Crisis Communications: Case Study 3
A respected Life Sciences reporter working for one of Europe’s most elite and influential daily newspapers was preparing a story that would have alleged that one of the world’s largest biotech companies intentionally covered up damaging data of adverse reactions in order to keep a highly profitable drug on the market. It was an allegation that could have resulted in millions of patients going off their medicines. It also threatened the company’s reputation and share price. It was the kind of story that makes sensational headlines around the world in an instant. The biotech firm called on 3D in the hopes of averting a potential public health crisis and a potentially disastrous attack on its reputation.
Led by a staff member who worked at CBS News “60 Minutes,” 3D’s team analyzed the doctor’s accusations and quickly learned that his conclusions were the result of faulty analysis. He “cherry picked” data from one small study and extrapolated a conclusion that ignored recognized scientific analytical standards. We culled the most extensive research from several large, lengthy and global Phase 3 studies. Unlike the huge 15% adverse event rate the doctor was alleging, we found additional evidence to prove that the real rate of adverse reactions, which the company transparently reported globally was only 0.18%.

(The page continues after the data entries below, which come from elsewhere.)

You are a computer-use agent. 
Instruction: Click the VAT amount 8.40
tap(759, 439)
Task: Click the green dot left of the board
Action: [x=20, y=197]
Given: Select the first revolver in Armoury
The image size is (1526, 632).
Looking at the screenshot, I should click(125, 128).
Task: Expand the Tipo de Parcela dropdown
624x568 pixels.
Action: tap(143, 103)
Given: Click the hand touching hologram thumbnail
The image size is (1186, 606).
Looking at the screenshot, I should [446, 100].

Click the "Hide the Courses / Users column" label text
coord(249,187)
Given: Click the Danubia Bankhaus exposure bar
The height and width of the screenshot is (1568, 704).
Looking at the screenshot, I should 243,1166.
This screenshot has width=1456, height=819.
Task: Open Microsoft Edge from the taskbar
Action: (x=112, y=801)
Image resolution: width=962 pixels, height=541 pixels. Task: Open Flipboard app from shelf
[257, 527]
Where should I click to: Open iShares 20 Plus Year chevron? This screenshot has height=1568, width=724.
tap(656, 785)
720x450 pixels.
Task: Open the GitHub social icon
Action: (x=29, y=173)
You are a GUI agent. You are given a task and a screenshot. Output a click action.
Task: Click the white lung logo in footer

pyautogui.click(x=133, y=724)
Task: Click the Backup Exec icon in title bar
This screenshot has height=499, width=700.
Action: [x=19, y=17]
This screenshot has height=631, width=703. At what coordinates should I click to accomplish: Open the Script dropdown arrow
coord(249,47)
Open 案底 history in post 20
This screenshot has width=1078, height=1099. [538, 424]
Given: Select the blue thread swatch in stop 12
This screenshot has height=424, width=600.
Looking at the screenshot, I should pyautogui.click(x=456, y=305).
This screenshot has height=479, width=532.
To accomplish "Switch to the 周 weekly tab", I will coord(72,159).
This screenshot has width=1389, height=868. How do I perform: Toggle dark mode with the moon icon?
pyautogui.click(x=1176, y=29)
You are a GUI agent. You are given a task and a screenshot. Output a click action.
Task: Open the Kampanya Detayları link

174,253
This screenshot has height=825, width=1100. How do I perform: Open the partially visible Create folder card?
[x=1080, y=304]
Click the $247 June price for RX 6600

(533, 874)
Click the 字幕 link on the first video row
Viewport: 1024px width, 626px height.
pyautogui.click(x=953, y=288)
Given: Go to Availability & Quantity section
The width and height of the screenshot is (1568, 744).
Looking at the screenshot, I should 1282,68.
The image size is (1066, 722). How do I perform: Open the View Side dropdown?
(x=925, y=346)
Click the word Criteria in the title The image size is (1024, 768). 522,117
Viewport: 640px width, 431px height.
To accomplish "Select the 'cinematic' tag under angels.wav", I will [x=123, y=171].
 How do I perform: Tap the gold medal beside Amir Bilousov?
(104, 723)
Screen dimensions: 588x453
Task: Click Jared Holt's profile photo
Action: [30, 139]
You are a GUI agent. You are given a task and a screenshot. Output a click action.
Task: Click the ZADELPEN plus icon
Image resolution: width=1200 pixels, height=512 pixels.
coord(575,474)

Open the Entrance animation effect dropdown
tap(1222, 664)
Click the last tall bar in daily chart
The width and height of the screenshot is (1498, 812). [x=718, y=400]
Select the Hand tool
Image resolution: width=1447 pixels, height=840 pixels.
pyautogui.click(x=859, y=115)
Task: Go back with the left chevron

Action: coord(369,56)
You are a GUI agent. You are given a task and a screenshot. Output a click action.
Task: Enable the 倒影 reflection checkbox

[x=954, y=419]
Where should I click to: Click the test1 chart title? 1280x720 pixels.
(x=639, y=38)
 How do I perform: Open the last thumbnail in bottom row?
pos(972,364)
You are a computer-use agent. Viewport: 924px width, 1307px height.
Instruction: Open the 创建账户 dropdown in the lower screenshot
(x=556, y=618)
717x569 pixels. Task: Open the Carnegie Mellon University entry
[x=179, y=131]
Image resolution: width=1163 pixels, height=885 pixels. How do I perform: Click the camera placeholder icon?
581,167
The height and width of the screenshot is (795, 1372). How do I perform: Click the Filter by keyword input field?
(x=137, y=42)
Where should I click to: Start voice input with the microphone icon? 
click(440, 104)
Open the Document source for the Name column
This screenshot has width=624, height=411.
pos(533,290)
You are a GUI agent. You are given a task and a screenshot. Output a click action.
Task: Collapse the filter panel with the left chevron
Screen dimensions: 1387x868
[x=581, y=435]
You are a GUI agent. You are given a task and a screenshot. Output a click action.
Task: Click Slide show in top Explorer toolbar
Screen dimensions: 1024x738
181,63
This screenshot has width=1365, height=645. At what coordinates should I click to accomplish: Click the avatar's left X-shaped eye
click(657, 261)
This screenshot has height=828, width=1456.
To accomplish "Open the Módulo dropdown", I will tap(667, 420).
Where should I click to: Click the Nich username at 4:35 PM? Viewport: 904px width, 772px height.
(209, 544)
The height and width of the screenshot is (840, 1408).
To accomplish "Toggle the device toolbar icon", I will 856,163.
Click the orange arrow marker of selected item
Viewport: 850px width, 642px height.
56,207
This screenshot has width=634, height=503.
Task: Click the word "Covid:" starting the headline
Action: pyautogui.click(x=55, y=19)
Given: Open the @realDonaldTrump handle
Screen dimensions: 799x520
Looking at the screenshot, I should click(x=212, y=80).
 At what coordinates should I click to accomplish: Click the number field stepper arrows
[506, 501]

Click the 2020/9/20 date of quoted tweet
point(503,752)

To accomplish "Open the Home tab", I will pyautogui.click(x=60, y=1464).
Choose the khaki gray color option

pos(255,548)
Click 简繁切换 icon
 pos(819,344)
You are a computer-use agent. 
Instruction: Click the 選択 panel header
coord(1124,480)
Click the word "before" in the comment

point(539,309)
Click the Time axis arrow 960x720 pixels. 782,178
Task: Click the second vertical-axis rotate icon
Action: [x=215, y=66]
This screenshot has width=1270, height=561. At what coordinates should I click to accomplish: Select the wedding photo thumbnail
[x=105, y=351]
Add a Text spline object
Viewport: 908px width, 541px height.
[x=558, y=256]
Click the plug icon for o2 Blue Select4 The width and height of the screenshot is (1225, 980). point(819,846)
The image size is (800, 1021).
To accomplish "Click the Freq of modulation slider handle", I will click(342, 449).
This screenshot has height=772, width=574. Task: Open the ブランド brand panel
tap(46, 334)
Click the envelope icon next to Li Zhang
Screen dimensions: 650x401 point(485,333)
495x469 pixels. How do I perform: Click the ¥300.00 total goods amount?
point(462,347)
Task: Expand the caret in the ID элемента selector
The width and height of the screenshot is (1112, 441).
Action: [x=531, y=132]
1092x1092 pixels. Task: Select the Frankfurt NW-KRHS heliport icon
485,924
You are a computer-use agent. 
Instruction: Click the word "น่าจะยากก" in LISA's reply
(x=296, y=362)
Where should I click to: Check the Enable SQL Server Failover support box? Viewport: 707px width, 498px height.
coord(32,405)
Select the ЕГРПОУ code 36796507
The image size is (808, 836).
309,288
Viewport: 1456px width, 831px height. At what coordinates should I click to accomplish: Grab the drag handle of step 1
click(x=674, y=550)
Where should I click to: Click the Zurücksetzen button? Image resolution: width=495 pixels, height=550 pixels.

3D worked with the company to set an aggressive communications strategy. It was specifically designed to throw a spotlight on how the accusing doctor’s interpretation was highly flawed. We appealed to the reporter’s journalistic integrity and their responsibility to deliver fair and accurate reporting.
3D then helped the company’s expert, a widely respected researcher, turn her painstakingly researched analysis of the comprehensive data into clear and convincing messages. Armed with the facts, the respected science reporter concluded that to give the accusing oncologist a forum to disseminate faulty data was more than a breach of journalistic integrity, it could have been a threat to public health. The newspaper killed the story. A potential health crisis was averted. The company’s reputation remained intact.